The other man glances up, scooting away from his computer and leaning back in his seat. “Kent. How was your weekend? You ever get out of going to that wedding?”
“Ah, you know how the wife is,” Kent says with a condescending laugh. “Didn’t have an ice cube’s chance in hell.”
“Open bar at least?” the other guy asks, wearing a smile and clinging onto Kent’s every word.
I really don’t get it.
“You know it.” Kent shoots the guy a wink and turns to head out, waving into every office we pass by. Everyone smiles and waves back, as if they’re honored he took the time to acknowledge him.
Again.
I don’t get it.
His office is the last one on the left, easily twice as large as the others I’ve seen. Two picture windows cover the far wall and the back of his desk is covered in various awards and plaques bearing his name.
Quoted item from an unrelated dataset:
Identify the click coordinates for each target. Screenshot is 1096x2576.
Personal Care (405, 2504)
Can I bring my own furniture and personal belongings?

Either he kisses a lot of ass or he’s been here a really long time.
Probably both.
Kent rakes his hand across the top of his smooth, bald head as he scrutinizes me. “You attend Southern State, right?”
“Sure do.”
“That’s my alma mater.” He points to two college degrees framed and matted on the wall behind me. “Go Bob Cats.”
I smile. “It’s a great school, sir. I’ll miss it when I’m done.”
“Not going to go back for your master’s degree?”
“Not quite sure yet, sir.”
“Aw, hell, don’t call me ‘sir.’ You can call me Kent, just like everyone else.” He doesn’t smile or soften his delivery. I get the feeling he’s still trying to decide if he likes me yet or not, which isn’t exactly fair since we’ve only just met.